Upon testing that the diode is ON, I get i_D=(-5-3)/20k < 0 thus proving that it's OFF.
⇒I=i_D = 0, V_D < 0
Now, the problem for me is always finding the voltage of a diode since there is that break in the circuit.
English is not my native language so I hope I chose the right title of the topic and that I posted this in right thread.

I agree with you that the diode is off. now you need to find the voltage of the diode.

Well Vd will just be the voltage across it, so your voltage source (3v) - V (the voltage node in the middle).

You can find V by taking the -5V and the voltage drop across R1.

Hint (This is very easy): Like you said there is a break since the diode is off. Since there is a break, no current can flow through the resistor. so the voltage drop across the resistor is zero.

 

[akaliuseheal]

I have some difficulty here because V_A, V_K and V_D are not shown in the question (diagram), but let's try.

I don't agree with your calculation, because you seem to be calculating the current in the opposite sense (direction) to the arrow. But that simply gives the wrong direction for the current. If current is <0 that simply means it is in the opposite direction to what you chose as the positive direction of current.

Would you have a problem with any other circuit that did not have a diode in it - just the resistor and voltage sources? If the diode is off, just leave the break in the circuit and forget that it ever was a diode. ALL circuits contain breaks which cause no problems.

Usually not, but in electronics, I do sometimes get stuck.

 

[donpacino]

Usually not, but in electronics, I do sometimes get stuck.

id would have to be zero because it is a broken circuit. no current can flow through a broken circuit!

 

[akaliuseheal]

I get it to be 8V, but isn't the condition for diode to be off i_D=0, V_D<0 (ideally)
)

 

[akaliuseheal]

id would have to be zero because it is a broken circuit. no current can flow through a broken circuit!

Yes, that is the calculation that I used to check is it ON (i_D > 0 ?)
He wrote " I don't agree with your calculation "

 

[donpacino]

it depends on how you define vd. In your case I guess it would have to be -8V

 

[akaliuseheal]

it depends on how you define vd. In your case I guess it would have to be -8V

That was what was bothering me, that condition V_D< 0.

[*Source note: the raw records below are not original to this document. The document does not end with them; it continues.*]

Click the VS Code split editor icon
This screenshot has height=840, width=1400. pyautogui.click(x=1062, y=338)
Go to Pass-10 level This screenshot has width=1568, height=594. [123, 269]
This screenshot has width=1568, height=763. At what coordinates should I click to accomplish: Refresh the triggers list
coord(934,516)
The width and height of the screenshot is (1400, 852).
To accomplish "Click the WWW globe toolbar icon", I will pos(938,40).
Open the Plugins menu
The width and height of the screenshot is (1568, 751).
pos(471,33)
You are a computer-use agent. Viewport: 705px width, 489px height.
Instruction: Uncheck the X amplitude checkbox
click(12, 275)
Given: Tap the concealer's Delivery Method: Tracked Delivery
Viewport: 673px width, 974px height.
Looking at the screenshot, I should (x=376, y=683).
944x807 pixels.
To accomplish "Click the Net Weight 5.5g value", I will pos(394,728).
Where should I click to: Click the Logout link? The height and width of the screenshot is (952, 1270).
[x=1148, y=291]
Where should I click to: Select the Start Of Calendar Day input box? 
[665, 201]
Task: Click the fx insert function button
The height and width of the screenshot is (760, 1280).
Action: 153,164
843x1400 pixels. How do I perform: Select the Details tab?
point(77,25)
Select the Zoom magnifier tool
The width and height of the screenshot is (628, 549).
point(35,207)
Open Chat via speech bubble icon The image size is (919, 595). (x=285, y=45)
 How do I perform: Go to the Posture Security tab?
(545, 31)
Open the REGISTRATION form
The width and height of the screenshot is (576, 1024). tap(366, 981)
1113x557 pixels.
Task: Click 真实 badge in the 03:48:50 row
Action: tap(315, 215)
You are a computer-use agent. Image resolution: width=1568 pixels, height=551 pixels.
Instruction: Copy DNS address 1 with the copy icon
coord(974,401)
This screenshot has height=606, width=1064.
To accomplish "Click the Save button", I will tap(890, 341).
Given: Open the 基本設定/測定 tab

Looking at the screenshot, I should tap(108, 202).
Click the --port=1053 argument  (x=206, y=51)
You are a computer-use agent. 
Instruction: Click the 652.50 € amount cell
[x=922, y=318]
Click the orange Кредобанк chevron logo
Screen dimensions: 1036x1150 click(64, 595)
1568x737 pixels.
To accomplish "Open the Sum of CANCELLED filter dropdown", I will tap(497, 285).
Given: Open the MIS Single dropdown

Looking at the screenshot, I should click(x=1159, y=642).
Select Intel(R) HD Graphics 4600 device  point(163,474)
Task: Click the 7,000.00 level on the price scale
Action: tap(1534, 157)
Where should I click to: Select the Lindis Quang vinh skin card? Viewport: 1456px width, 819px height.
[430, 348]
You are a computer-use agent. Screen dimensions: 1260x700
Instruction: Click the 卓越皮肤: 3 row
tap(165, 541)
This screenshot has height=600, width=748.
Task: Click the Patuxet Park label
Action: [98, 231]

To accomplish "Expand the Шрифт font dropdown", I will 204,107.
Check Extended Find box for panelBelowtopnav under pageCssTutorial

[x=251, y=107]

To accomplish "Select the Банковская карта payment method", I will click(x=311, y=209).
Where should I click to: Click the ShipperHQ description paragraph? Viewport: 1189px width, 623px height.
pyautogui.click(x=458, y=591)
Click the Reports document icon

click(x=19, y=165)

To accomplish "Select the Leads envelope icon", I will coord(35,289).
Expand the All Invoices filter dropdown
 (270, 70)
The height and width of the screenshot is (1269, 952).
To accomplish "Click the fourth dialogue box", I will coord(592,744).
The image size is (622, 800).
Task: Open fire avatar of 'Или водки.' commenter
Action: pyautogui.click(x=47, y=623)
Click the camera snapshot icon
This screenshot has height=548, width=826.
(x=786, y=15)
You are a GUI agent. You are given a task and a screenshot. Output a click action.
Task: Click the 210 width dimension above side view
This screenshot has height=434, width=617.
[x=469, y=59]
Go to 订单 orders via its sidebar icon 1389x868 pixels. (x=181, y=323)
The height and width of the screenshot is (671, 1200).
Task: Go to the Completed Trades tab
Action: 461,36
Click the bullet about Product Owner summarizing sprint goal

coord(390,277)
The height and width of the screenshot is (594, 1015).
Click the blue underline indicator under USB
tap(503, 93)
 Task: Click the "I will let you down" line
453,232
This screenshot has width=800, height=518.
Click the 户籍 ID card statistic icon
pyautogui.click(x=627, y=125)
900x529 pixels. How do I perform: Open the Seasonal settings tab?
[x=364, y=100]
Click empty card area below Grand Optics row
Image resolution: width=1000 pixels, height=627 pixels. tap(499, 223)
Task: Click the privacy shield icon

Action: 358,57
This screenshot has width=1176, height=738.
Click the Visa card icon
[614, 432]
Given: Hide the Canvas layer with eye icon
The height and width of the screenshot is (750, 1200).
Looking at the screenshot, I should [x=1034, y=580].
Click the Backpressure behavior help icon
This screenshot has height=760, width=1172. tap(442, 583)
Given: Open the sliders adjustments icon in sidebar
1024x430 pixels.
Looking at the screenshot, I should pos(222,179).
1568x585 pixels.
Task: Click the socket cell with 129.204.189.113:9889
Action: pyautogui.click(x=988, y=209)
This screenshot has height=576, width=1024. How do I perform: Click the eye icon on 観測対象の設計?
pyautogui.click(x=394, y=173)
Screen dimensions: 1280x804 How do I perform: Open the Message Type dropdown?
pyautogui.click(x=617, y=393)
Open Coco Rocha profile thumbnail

Thanks to you two for looking into this.

 

[Merlin3189]

I suppose I was being a bit pernickity. The I arrow shows the current flowing from +5V to -3V, so I think the PD is +5 -(-3) = +8V
But as I said, V_D wasn't specified. You could mark it on the circuit with its own arrow in the opposite direction.The remark about other circuits having breaks which cause no problem, was perhaps an obscure reference to the fact that all circuits have places where you could draw another wire, but you don't. And the wires that are not part of the circuit have no effect on it. If the diode is not there, then the circuit is just that much simpler.